Little Man


One of the things that I wanted to do, more or less the minute I started doing ceramics about a year-and-three-quarters ago, was slip casting. Plus, porcelain sounded gloriously mysterious. . .White gold. . .Liquid porcelain is poured into a two part plaster mold, poured back out again, et voila, a copy of the original. So easy. Except in practice. However, here is Little Man, a prototype for a series of figures that I want to do, and possibly project video images inside of them, if I can make the porcelain translucent enough. He is cast in cone 6 Grolleg from Clay Art Center in Tacoma, Washington, and glazed with Seattle Pottery Supply’s clear glaze. He is about 9 inches tall (what’s that. . .about, uh, 23 cm. . .I had to look it up), and the wall thickness is less than 1/8 inch (3 mm), perhaps less, but not quite thin enough. Subsequent castings that I left for a shorter time in the mold were too weak to handle, partly because my mold wasn’t perfect. I’m working on another.

Technicalities aside, I’m very pleased with the way he turned out. The inspiration came from recumbent tomb statuary in Europe that I saw over the last couple of years (especially Roskilde Cathedral in Denmark, and St. Denis outside of Paris). I will write about this more as this work develops, but I am trying for a mythic figure, a sort of heroic everyman (or everywoman, since there will be female figures also), that will be vague but particular, mysterious but not spooky. I may sound like I’m being coy, but I am not. I am serious in my exploration of ambiguities. I have decided not to pretend that there are words for some things. I have also embraced the idea that my thought process can be intuitive and intellectual, with each bolstering the other. (I just realized that I’ve stolen this idea from Henri Bergson, to a great extent. I have always had a weakness for French philosophers, I guess). .

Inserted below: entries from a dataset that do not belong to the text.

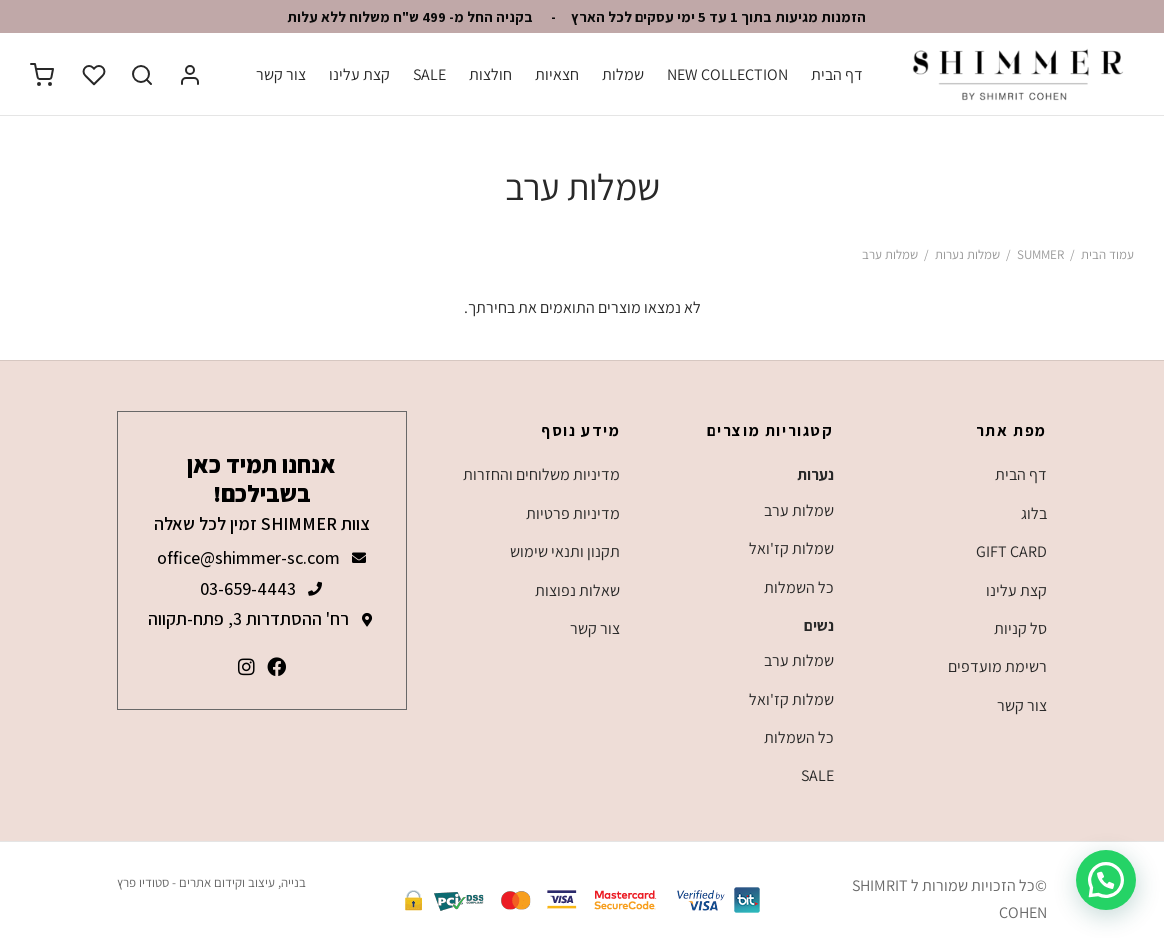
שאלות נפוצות (577, 590)
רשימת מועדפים (997, 666)
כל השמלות (799, 587)
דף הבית (837, 74)
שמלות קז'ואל (791, 548)
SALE (429, 74)
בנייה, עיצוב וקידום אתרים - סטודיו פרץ (211, 882)
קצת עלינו (359, 74)
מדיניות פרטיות (573, 513)
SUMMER (1040, 254)
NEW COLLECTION (727, 74)
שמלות (623, 74)
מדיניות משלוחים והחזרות (541, 474)
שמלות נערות (967, 254)
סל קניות (1020, 628)
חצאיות (557, 74)
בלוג (1034, 513)
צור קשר (281, 74)
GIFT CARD (1011, 551)
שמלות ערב (799, 510)
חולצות (490, 74)
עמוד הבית (1107, 254)
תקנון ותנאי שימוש (565, 551)
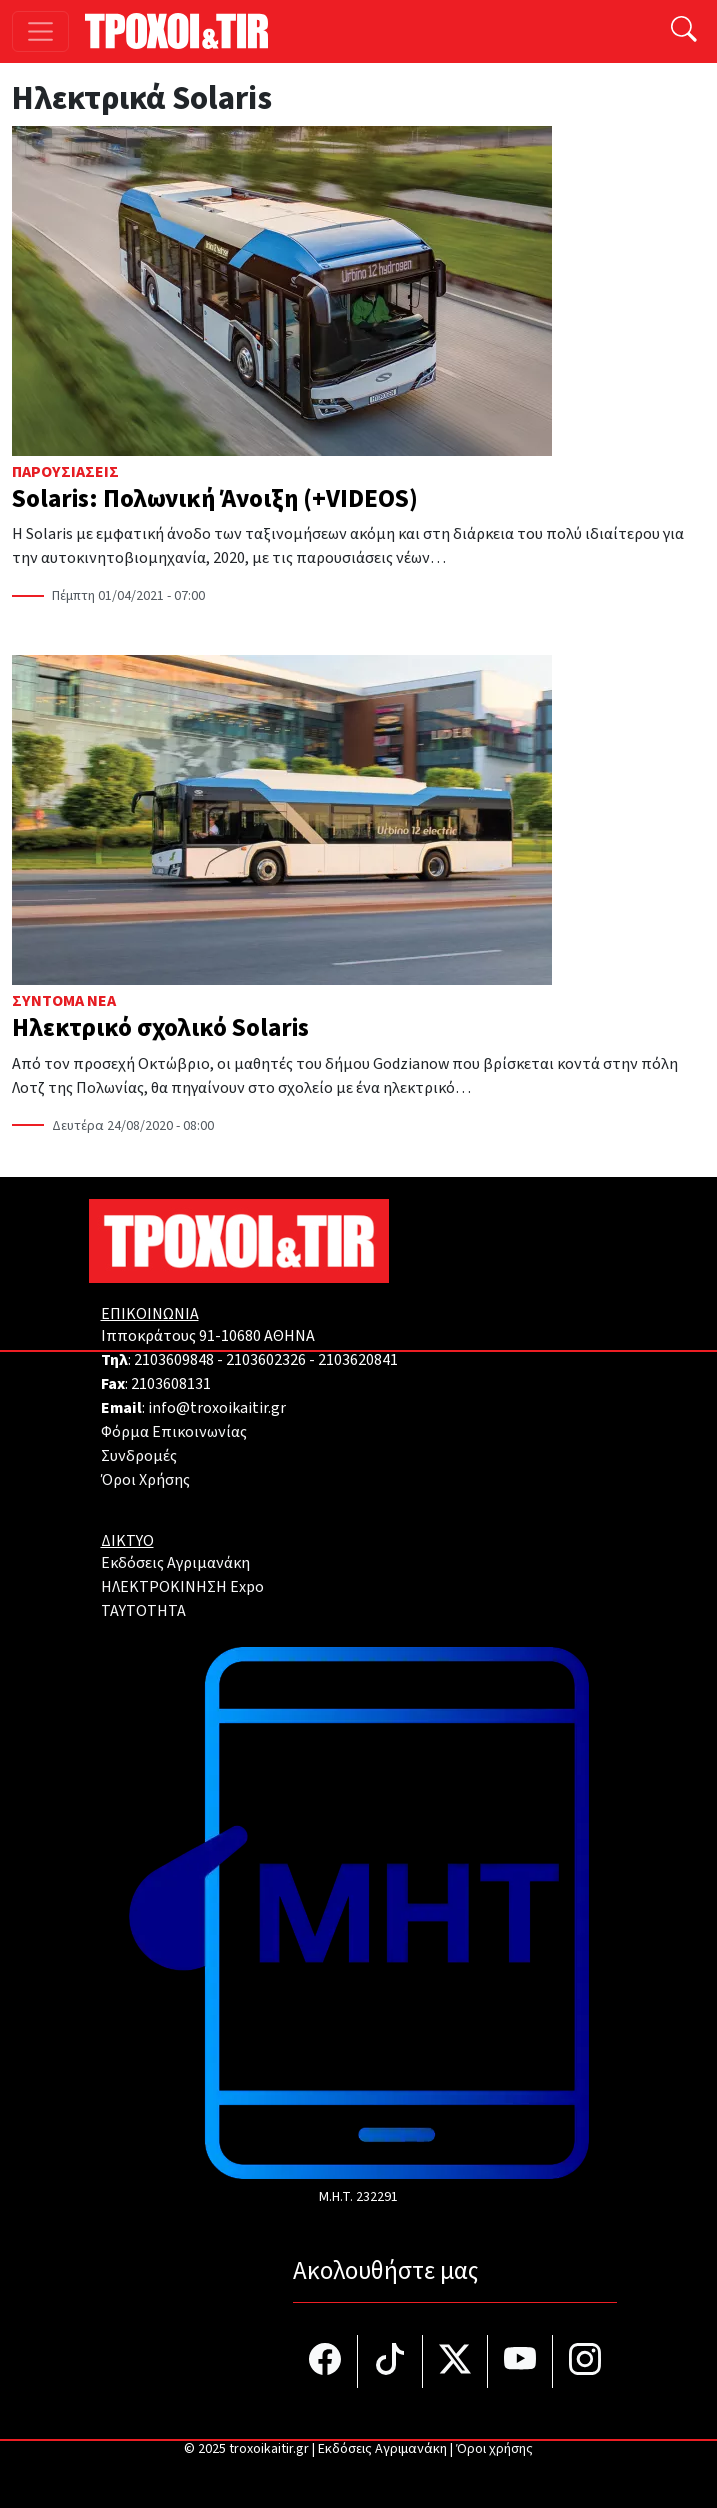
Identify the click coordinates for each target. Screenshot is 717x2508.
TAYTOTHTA (143, 1611)
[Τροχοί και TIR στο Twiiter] (455, 2361)
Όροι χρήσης (494, 2449)
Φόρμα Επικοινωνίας (174, 1432)
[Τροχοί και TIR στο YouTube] (520, 2361)
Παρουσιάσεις (65, 472)
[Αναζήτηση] (684, 31)
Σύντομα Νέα (64, 1001)
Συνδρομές (139, 1456)
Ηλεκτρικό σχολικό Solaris (160, 1028)
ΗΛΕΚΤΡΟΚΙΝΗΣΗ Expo (182, 1587)
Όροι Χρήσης (145, 1480)
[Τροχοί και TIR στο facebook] (325, 2361)
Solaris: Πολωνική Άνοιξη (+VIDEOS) (215, 499)
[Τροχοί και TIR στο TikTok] (390, 2361)
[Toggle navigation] (40, 31)
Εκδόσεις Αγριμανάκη (175, 1563)
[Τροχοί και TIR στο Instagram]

I don’t think I have ever sculpted a human figure before, strangely enough (having been trained initially as a painter), and I found the experience to be very satisfying. It’s odd to realize you haven’t done something before that you should have done. It’s also odd that it seemed so natural, that eventually my self-consciousness and trepidation left me, and a tactile, sensuous pleasure took over. To me, that sensuous satisfaction carries over into the finished piece. I don’t know how well that carries over into the photographs, since he is meant to be seen in person, but I hope you get an inkling.